Figure 5. Modulation of the transcription of autophagy and lysosome genes by AMPK.

AMP-activated protein kinase (AMPK) regulates the activity of forkhead box protein O3 (FOXO3) through direct phosphorylation. In parallel, AMPK decreases mTOR complex 1 (mTORC1) (purple complex, composed of mTOR, RAPTOR, mLST8, DEPTOR and PRAS40; not all shown) activity through phosphorylation of RAPTOR and the upstream regulator TSC2. This leads to downregulation of mTORC1 activity. This results in dephosphorylation of mTORC1 targets FOXK1 and FOXK2, as well as transcription factor EB (TFEB).
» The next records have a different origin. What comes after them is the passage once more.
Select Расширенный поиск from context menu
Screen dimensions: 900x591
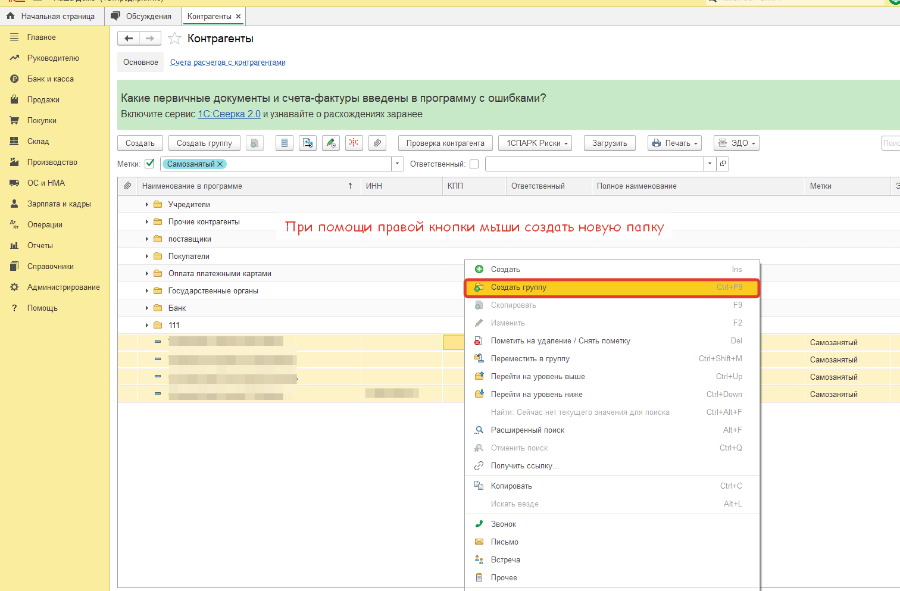click(527, 430)
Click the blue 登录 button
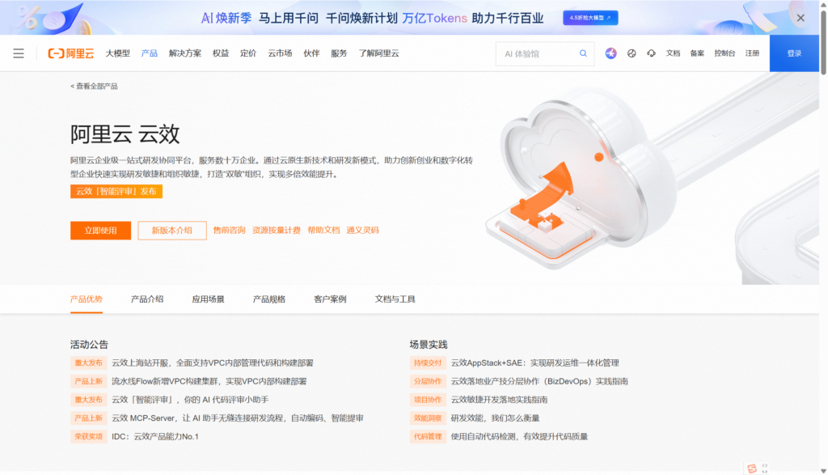Viewport: 828px width, 475px height. (795, 53)
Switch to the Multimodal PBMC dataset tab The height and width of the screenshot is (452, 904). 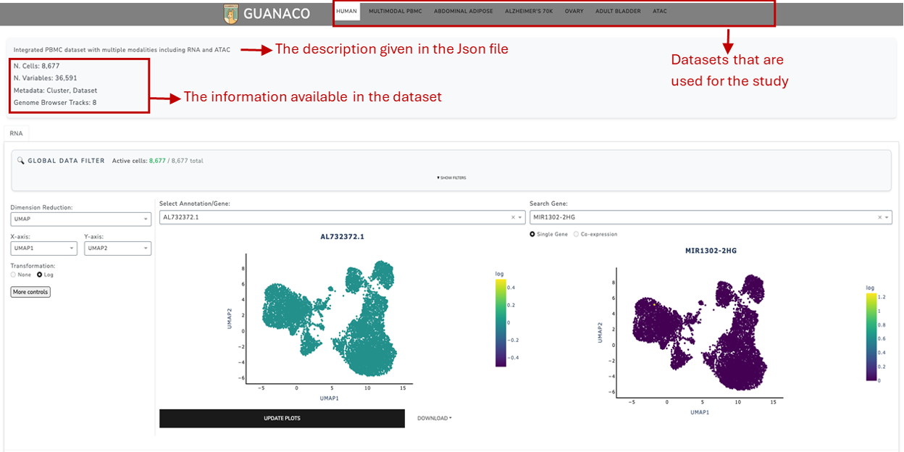[395, 12]
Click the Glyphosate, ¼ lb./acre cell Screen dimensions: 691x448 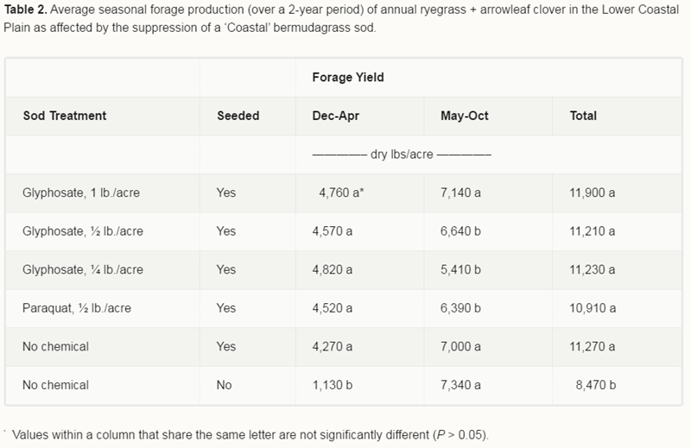(x=83, y=269)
As a result, dephosphorylated FOXK1 and FOXK2 can no longer act as transcriptional repressors of FOXO3 targets, allowing higher transcription of autophagy genes downstream of FOXO3 binding. However, dephosphorylation of TFEB allows its nuclear translocation and activation of its target genes, including genes involved in lysosome biogenesis. In addition, an increased CARM1 protein level resulting from FOXO3-dependent gene activation further enhances TFEB-dependent gene expression. Acetyl-CoA carboxylase 2 (ACC2) phosphorylation by AMPK stimulates its nuclear import where it enhances TFEB target gene expression.